Alex Txikon, Ali Sadpara, and Simone Moro put up the first winter ascent of Nanga Parbat, bringing an end to a decades long quest to complete that climb. Now, those climbers have barely had a chance to return home, and reflect on what they've accomplished, before they've started to think about what comes next, and the answer may surprise you.
With Nanga Parbat now summited during the coldest, most difficult season of all, there is just one 8000-meter peak yet to be climbed during the winter. That would be K2, the second tallest mountain on the planet at 8611 meters (28,251 ft). But it is an extremely difficult mountain even under the best of conditions, and it could be some time before anyone even gets close to the summit during the winter months. Still, Txikon has indicated that he might be interested in attempting that climb, perhaps as early as next winter.

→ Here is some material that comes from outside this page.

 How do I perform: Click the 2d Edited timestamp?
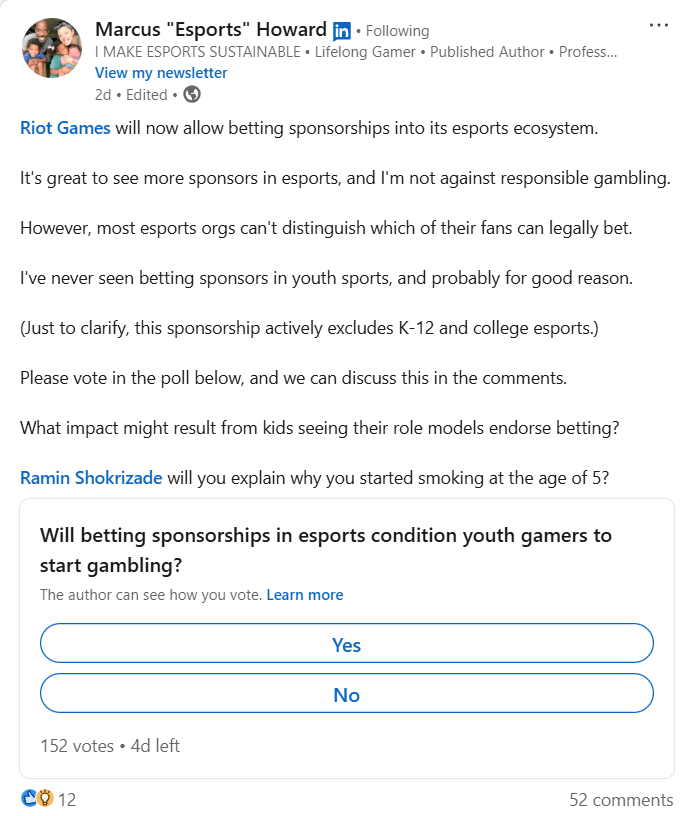[131, 95]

But Simone has promised his wife that he would not attempt to climb K2 after she had a dream that he died on that mountain. So, now he is looking for other challenges to take on during the winter months. So, what does he have in mind? According to this story, he wants to summit Everest during the winter without the use of supplemental oxygen. That would be a formidable challenge indeed.
Moro is no stranger to Everest, having already climbed it on four previous occasions. But he has never done it during the winter, and no one has summited during that time of the year without using bottled oxygen either.
Simone is one of the premiere climbers of his generation, and has earned a reputation for being a fantastic winter mountaineer. In addition to putting up the first winter ascent of Nanga Parbat, he also was part of a team that accomplished the same feat on Gasherbrum II back in 2011. In other words, if anyone can climb Everest in winter without O's, it is probably Moro.
It's unclear when he'll launch this attempt, but it could be as early as next winter too. It'll be interesting to follow such an attempt, if and when it does happen.